WHAT IS REQUIRED -> Rename "computer-use agent" to "screen-control agent" wherever it occurs in the lines below, and reproduce the lines with no other change.

►

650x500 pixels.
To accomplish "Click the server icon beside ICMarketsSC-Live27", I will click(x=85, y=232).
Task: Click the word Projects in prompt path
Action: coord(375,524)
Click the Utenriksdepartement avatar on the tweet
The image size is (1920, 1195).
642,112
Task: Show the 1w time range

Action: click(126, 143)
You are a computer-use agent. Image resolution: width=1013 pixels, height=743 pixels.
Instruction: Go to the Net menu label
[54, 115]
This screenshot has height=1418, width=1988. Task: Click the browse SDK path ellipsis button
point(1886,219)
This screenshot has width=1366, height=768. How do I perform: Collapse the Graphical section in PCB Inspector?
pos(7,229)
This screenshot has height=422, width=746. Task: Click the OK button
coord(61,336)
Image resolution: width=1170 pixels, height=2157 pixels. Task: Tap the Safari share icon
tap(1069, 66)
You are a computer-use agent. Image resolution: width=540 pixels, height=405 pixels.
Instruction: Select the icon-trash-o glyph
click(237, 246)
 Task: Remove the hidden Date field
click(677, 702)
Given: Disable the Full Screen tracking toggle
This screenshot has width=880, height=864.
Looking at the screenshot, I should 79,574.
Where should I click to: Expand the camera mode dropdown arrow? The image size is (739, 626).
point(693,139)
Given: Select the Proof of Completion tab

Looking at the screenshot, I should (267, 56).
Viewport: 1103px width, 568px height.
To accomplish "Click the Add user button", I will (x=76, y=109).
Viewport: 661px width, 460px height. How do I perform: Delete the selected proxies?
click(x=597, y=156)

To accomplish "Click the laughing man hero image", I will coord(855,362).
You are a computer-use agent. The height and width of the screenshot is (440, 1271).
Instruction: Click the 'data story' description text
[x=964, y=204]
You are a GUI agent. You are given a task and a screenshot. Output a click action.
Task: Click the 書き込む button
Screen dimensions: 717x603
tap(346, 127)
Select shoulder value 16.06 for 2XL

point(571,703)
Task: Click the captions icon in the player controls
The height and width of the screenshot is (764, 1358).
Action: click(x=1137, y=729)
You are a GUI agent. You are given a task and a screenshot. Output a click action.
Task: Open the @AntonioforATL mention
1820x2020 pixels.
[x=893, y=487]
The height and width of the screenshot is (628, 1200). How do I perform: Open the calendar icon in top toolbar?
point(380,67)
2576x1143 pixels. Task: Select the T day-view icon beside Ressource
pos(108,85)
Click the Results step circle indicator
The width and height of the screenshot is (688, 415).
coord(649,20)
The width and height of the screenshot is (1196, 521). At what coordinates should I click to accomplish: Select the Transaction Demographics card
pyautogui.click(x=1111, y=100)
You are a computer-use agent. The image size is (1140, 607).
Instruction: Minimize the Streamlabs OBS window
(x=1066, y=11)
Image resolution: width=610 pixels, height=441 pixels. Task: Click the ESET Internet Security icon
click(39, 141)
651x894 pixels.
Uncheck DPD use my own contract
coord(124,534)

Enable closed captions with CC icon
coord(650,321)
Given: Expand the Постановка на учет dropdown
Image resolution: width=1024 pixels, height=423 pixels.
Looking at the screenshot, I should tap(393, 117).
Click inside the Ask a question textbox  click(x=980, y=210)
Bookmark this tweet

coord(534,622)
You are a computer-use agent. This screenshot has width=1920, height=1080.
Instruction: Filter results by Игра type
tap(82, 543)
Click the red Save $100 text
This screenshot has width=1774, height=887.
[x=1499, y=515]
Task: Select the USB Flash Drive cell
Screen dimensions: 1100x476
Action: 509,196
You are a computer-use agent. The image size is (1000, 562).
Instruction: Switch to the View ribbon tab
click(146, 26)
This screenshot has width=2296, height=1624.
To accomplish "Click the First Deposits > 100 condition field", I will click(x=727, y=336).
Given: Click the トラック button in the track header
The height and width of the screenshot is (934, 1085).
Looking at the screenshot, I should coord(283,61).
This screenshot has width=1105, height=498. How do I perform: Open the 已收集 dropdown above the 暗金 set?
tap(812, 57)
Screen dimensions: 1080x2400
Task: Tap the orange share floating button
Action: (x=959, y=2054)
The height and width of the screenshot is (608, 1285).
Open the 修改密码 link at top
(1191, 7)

◄

ANSWER TO THE EXERCISE ->
650x500 pixels.
To accomplish "Click the server icon beside ICMarketsSC-Live27", I will click(x=85, y=232).
Task: Click the word Projects in prompt path
Action: coord(375,524)
Click the Utenriksdepartement avatar on the tweet
The image size is (1920, 1195).
642,112
Task: Show the 1w time range

Action: click(126, 143)
You are a screen-control agent. Image resolution: width=1013 pixels, height=743 pixels.
Instruction: Go to the Net menu label
[54, 115]
This screenshot has height=1418, width=1988. Task: Click the browse SDK path ellipsis button
point(1886,219)
This screenshot has width=1366, height=768. How do I perform: Collapse the Graphical section in PCB Inspector?
pos(7,229)
This screenshot has height=422, width=746. Task: Click the OK button
coord(61,336)
Image resolution: width=1170 pixels, height=2157 pixels. Task: Tap the Safari share icon
tap(1069, 66)
You are a screen-control agent. Image resolution: width=540 pixels, height=405 pixels.
Instruction: Select the icon-trash-o glyph
click(237, 246)
 Task: Remove the hidden Date field
click(677, 702)
Given: Disable the Full Screen tracking toggle
This screenshot has width=880, height=864.
Looking at the screenshot, I should 79,574.
Where should I click to: Expand the camera mode dropdown arrow? The image size is (739, 626).
point(693,139)
Given: Select the Proof of Completion tab

Looking at the screenshot, I should (267, 56).
Viewport: 1103px width, 568px height.
To accomplish "Click the Add user button", I will (x=76, y=109).
Viewport: 661px width, 460px height. How do I perform: Delete the selected proxies?
click(x=597, y=156)

To accomplish "Click the laughing man hero image", I will coord(855,362).
You are a screen-control agent. The height and width of the screenshot is (440, 1271).
Instruction: Click the 'data story' description text
[x=964, y=204]
You are a GUI agent. You are given a task and a screenshot. Output a click action.
Task: Click the 書き込む button
Screen dimensions: 717x603
tap(346, 127)
Select shoulder value 16.06 for 2XL

point(571,703)
Task: Click the captions icon in the player controls
The height and width of the screenshot is (764, 1358).
Action: click(x=1137, y=729)
You are a GUI agent. You are given a task and a screenshot. Output a click action.
Task: Open the @AntonioforATL mention
1820x2020 pixels.
[x=893, y=487]
The height and width of the screenshot is (628, 1200). How do I perform: Open the calendar icon in top toolbar?
point(380,67)
2576x1143 pixels. Task: Select the T day-view icon beside Ressource
pos(108,85)
Click the Results step circle indicator
The width and height of the screenshot is (688, 415).
coord(649,20)
The width and height of the screenshot is (1196, 521). At what coordinates should I click to accomplish: Select the Transaction Demographics card
pyautogui.click(x=1111, y=100)
You are a screen-control agent. The image size is (1140, 607).
Instruction: Minimize the Streamlabs OBS window
(x=1066, y=11)
Image resolution: width=610 pixels, height=441 pixels. Task: Click the ESET Internet Security icon
click(39, 141)
651x894 pixels.
Uncheck DPD use my own contract
coord(124,534)

Enable closed captions with CC icon
coord(650,321)
Given: Expand the Постановка на учет dropdown
Image resolution: width=1024 pixels, height=423 pixels.
Looking at the screenshot, I should tap(393, 117).
Click inside the Ask a question textbox  click(x=980, y=210)
Bookmark this tweet

coord(534,622)
You are a screen-control agent. This screenshot has width=1920, height=1080.
Instruction: Filter results by Игра type
tap(82, 543)
Click the red Save $100 text
This screenshot has width=1774, height=887.
[x=1499, y=515]
Task: Select the USB Flash Drive cell
Screen dimensions: 1100x476
Action: 509,196
You are a screen-control agent. The image size is (1000, 562).
Instruction: Switch to the View ribbon tab
click(146, 26)
This screenshot has width=2296, height=1624.
To accomplish "Click the First Deposits > 100 condition field", I will click(x=727, y=336).
Given: Click the トラック button in the track header
The height and width of the screenshot is (934, 1085).
Looking at the screenshot, I should coord(283,61).
This screenshot has width=1105, height=498. How do I perform: Open the 已收集 dropdown above the 暗金 set?
tap(812, 57)
Screen dimensions: 1080x2400
Task: Tap the orange share floating button
Action: (x=959, y=2054)
The height and width of the screenshot is (608, 1285).
Open the 修改密码 link at top
(1191, 7)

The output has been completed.